PaddlePaddle · zeroRains · May 28, 2025 · May 30, 2025
diff --git a/paddlenlp/transformers/model_utils.py b/paddlenlp/transformers/model_utils.py
@@ -3135,11 +3135,30 @@ def load_sharded_checkpoint_as_one(folder, variant=None, return_numpy=False):
 
     shard_files = list(set(index["weight_map"].values()))
     loader = safe_load_file if load_safe else partial(paddlenlp_load, map_location="np" if return_numpy else "cpu")
-
     ret = {}
-    for shard_file in tqdm(shard_files):
-        state_dict = loader(os.path.join(folder, shard_file))
-        ret.update(state_dict)
+    try:
+        from fastsafetensors import fastsafe_open
+
+        path = [os.path.join(folder, shard_file) for shard_file in shard_files]
+        device = "gpu" if paddle.device.cuda.device_count() else "cpu"
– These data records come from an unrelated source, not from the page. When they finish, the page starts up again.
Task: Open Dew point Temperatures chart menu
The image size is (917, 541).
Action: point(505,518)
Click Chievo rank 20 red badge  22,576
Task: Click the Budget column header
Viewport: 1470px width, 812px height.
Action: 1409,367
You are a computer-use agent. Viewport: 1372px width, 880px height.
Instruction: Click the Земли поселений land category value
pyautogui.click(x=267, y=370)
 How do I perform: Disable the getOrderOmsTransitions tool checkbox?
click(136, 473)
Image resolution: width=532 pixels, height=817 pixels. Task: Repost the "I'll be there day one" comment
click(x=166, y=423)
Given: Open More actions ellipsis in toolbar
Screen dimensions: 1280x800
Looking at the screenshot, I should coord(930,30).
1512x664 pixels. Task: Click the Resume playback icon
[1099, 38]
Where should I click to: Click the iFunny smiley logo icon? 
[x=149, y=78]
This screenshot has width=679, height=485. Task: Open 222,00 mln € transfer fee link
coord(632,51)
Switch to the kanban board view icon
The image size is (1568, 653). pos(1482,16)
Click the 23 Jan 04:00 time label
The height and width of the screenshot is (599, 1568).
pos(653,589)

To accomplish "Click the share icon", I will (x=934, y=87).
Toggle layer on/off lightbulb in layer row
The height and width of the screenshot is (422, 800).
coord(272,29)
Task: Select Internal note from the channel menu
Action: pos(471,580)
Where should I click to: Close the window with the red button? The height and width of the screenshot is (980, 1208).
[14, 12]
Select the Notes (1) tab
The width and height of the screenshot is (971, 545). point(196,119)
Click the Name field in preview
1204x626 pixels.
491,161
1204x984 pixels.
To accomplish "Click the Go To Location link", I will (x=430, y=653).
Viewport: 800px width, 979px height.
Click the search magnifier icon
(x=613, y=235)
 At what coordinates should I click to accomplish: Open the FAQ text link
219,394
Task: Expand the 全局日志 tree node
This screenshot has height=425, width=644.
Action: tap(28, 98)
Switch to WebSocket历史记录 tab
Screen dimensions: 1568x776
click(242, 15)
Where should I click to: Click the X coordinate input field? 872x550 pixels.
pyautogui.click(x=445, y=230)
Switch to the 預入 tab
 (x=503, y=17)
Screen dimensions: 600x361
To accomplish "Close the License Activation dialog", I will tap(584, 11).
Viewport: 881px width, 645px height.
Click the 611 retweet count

+        not_use_gds = False
+        # Check load time of files
+        for _ in tqdm(range(1)):
+            with fastsafe_open(
+                filenames=path,
+                nogds=not_use_gds,
+                device=device,
+                max_copy_block_size=256 * 1024 * 1024,
+                framework="paddle",
+            ) as f:
+                for key in f.get_keys():
+                    # Must clone, because cuda memory will be destroyed after `with` end.
+                    ret[key] = f.get_tensor(key).clone().detach()
+    except:
+
+        for shard_file in tqdm(shard_files):
+            state_dict = loader(os.path.join(folder, shard_file))
+            ret.update(state_dict)
 
     if not return_numpy:
         for key in list(ret.keys()):